Requirement -
Rewrite the entries from the start through the line containing "coord(362,18)", replacing "license agreement" with "terms of service" and leaving everything else unchanged.

— START —

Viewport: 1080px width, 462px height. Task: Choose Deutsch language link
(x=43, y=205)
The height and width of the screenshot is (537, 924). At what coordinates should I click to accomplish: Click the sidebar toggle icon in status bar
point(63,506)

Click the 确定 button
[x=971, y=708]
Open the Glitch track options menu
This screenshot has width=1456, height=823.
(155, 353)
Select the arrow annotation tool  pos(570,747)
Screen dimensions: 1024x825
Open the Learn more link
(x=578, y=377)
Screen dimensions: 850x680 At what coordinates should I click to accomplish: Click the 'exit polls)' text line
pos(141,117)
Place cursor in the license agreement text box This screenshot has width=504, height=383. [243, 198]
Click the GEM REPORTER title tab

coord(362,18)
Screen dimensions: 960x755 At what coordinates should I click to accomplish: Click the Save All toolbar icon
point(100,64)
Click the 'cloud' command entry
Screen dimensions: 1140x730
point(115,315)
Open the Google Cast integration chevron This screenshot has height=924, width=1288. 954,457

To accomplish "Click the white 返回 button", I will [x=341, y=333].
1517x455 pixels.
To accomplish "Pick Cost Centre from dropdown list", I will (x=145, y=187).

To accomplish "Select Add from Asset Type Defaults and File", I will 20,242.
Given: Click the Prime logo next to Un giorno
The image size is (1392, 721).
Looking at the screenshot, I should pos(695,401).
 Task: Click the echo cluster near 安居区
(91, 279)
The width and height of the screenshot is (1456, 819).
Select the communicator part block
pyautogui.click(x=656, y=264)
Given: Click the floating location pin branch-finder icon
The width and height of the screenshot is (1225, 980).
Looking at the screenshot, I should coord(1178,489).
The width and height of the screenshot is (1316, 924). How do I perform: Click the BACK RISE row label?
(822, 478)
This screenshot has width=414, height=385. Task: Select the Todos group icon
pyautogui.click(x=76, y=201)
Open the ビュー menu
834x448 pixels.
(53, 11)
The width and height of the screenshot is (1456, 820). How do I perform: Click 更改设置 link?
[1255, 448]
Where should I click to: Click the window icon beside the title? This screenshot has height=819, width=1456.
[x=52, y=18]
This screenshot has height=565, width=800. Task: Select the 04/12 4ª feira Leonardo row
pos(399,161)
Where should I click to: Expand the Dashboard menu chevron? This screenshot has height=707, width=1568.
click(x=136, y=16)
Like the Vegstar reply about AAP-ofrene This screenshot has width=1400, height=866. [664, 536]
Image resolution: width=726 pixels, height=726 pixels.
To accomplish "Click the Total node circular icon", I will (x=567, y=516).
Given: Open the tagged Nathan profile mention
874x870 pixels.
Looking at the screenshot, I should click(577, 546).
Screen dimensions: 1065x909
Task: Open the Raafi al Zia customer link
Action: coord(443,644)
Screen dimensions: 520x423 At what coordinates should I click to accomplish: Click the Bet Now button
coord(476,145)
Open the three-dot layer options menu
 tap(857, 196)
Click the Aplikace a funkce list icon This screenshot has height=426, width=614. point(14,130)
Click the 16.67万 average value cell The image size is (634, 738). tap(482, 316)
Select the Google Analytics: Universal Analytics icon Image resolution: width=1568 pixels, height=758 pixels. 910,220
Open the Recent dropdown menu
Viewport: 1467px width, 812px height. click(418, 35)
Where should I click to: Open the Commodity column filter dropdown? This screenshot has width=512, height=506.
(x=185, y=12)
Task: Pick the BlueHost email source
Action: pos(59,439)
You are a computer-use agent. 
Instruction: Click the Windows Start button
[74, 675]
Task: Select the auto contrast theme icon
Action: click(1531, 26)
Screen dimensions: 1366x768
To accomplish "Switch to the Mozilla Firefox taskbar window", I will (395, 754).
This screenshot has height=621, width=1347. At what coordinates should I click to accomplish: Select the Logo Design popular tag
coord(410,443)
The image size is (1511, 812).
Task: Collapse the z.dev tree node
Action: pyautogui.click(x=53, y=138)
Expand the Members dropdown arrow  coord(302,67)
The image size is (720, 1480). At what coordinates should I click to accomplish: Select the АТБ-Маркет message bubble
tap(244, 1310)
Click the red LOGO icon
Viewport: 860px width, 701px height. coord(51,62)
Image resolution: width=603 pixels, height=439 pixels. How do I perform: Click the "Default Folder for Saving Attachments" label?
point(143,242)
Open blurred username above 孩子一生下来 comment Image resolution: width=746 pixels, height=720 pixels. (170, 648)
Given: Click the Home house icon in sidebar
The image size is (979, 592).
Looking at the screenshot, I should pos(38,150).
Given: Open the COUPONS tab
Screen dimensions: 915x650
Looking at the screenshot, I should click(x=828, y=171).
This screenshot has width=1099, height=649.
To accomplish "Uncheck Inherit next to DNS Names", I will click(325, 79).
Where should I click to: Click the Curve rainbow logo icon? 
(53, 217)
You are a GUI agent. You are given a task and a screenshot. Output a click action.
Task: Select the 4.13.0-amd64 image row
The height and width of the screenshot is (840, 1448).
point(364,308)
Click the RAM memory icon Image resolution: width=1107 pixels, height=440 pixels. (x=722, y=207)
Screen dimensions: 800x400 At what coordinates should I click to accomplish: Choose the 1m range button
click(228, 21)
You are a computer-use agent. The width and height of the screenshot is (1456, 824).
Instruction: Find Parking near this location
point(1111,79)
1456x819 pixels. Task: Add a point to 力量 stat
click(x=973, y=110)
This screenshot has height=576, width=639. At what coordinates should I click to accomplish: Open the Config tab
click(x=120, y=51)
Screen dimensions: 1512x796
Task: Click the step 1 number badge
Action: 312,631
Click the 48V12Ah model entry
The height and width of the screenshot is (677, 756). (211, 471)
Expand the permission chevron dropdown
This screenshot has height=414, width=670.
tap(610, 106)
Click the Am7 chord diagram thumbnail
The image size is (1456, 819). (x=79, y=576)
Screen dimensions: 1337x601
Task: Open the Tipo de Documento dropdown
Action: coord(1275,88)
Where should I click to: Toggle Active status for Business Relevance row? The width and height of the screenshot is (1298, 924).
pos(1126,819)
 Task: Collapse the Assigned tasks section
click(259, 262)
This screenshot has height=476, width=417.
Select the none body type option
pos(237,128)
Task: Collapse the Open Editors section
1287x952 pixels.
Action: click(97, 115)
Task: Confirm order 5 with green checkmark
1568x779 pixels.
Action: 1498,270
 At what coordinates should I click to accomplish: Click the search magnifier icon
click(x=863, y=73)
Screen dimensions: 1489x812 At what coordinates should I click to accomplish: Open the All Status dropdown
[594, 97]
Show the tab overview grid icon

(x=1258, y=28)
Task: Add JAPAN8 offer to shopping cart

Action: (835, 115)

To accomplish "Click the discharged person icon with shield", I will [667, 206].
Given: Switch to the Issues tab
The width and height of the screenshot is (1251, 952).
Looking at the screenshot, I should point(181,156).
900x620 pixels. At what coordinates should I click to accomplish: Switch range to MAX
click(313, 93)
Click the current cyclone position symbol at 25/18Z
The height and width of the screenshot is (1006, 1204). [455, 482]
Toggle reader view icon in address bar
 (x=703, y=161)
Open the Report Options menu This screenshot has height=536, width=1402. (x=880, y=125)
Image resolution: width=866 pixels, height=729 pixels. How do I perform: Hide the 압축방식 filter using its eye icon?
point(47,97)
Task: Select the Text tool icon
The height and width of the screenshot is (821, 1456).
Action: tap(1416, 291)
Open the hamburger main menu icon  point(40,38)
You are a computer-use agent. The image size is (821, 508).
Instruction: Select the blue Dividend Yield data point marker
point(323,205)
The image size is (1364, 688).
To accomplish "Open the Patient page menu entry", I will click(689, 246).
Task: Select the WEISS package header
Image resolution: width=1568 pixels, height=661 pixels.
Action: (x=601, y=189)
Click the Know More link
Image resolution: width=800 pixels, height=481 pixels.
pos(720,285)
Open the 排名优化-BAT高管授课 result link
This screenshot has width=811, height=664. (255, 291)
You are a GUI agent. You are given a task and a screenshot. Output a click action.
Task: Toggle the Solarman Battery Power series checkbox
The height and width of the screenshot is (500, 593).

— END —

Answer to this problem -
Viewport: 1080px width, 462px height. Task: Choose Deutsch language link
(x=43, y=205)
The height and width of the screenshot is (537, 924). At what coordinates should I click to accomplish: Click the sidebar toggle icon in status bar
point(63,506)

Click the 确定 button
[x=971, y=708]
Open the Glitch track options menu
This screenshot has width=1456, height=823.
(155, 353)
Select the arrow annotation tool  pos(570,747)
Screen dimensions: 1024x825
Open the Learn more link
(x=578, y=377)
Screen dimensions: 850x680 At what coordinates should I click to accomplish: Click the 'exit polls)' text line
pos(141,117)
Place cursor in the terms of service text box This screenshot has width=504, height=383. [243, 198]
Click the GEM REPORTER title tab

coord(362,18)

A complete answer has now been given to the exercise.